Coulter Fussell has always been an artist, but her true love is textiles. With a collection of vintage fabrics and materials and a downtown Water Valley studio, she creates one-of-a-kind quilts stitched with heart and history.
By Emma Kent
There was never a time in Coulter Fussell’s life when she did not want to be an artist. In her words, “it was just a matter of how to make it happen.” The Georgia native grew up surrounded by the arts. Her mother was a quilter and her father a museum curator.
“I learned how to quilt from my mother,” she said. “I picked it up just by watching.”
Always dabbling in one form of art or another, Fussell wasn’t tied to any medium in particular. She was always drawn to painting and working with textiles. When she had her first son, Fussell made her first quilt on her own.
“I’d always collected fabric and through the years I started working with textiles more and more,” Fussell said.
That sparked her love of quilting and led to the birth of yaloRUN Textiles, a back-to-basics quilt shop and experimental textile workshop in Water Valley. The space is a historic building in downtown Water Valley with floor-to-ceiling front windows and plenty of room for Fussell to work.
The studio and retail space was formerly a medical supply store with a much different vibe. Fussell spent eight months tearing the interior of the building down to the studs and then making it into a space that suited her.
“I wanted the building to be totally blank,” she said. “I wanted all of the color to come from the fabric.”
Inside, visitors will find vintage fabric and textiles everywhere. Some of Fussell’s creations are hung on the wall, and those still in progress are often spread out on the floor. People visiting yaloRUN can purchase items like handmade pillows, small embroidered items, knitted items, bundles of quilting fabric and other sewing supplies.
Most of the fabric at yaloRUN has been donated, and Fussell takes those materials and uses them in her quilts. Sometimes, she gets old quilts in the mail or she shows up to yaloRUN and people have left her material outside of the door. She even has a few pieces of fabric from the 1850s.
“Everything I have here is all old vintage fabrics, and almost all of it is from people here in town,” she said.
The only new fabric Fussell buys is muslin for the back of her quilts — but that’s how she likes it.
“I love old material,” she said. “I feel like when the material is old and used and faded it does all of the painting for you. It’s like half of the work is already done and I just have to put the pieces together.”
She spends the bulk of her time at the downtown yaloRUN Textiles studio. She’s there Monday through Thursday pretty much all day working on her quilts. She works on the floor, lying her quilts out and getting down on the ground to sew pieces together by hand. She lays the pieces out on the floor and comes up with the design by trying out different pieces of fabric together. Fussell usually works on several quilts at a time.

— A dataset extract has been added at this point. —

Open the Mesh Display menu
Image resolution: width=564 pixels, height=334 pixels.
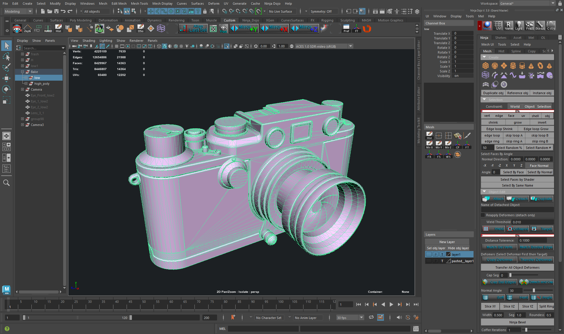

Fussell recently had a show at Southside Gallery in Oxford where several of her quilts were on display. Those pieces were more experimental. She used unconventional materials like Astroturf and order slips from Ajax Diner, where she waits tables. She’s been collecting order slips from her co-workers at Ajax and sewing them into her designs. For Fussell, the slips add an extra layer of meaning to the pieces they’re included in.
“Sometimes in my work I want to see a physical manifestation of what work is,” she said.
The order slips are colorful and intricate with their various styles of handwriting and pen marks.
“I love that they all look different,” Fussell said.
She was also recently awarded a $50,000 grant as part of the United States Artists Fellowship, an arts organization in Chicago that awards 45-50 grants each year to artists living in the U.S.
“That was surprising,” she said.
Last year, Fussell designed several quilts for Best Made Company, a men’s outdoor outfitter. The quilts she created for Best Made were inspired by states, and the company supplied her with pieces of clothing to take fabric from and incorporate into them. The design of the quilts was inspired by each state’s trade or agriculture and history.
That project pushed her to sew 17 quilts in six months, which was a challenge.
“It was awesome,” she said. “It really taught me how to sew fast.”
The most difficult part of Fussell’s process is composing the quilts. With the huge range of fabrics Fussell uses — from vintage florals to tulle — she has to find the right combination for each quilt.
Quilting does have limitations, and Fussell likes that there is only so much you can do with fabric.
“I like this craft especially because it has this set of methods, techniques and rules, and that edits things down for me. I like that as a self-edit,” she said. “I like to work within a box and decide when I do and don’t go outside of it.”
Although she’s made a lot of quilts, Fussell says she doesn’t have any favorites.
“I sort of like them and dislike them all in different ways,” she said.
She does do commissioned quilts, but she’s selective about those projects. Sometimes she gets requests for quilts made of sentimental fabrics or clothing, and she always wants to be sure people understand her creative process in working with those items. Each piece of fabric is special, and oftentimes, irreplaceable, so Fussell has to work with it wisely.
“I’m particular about the way I approach those,” she said. “It’s such an honor, but I want to use the fabric freely.”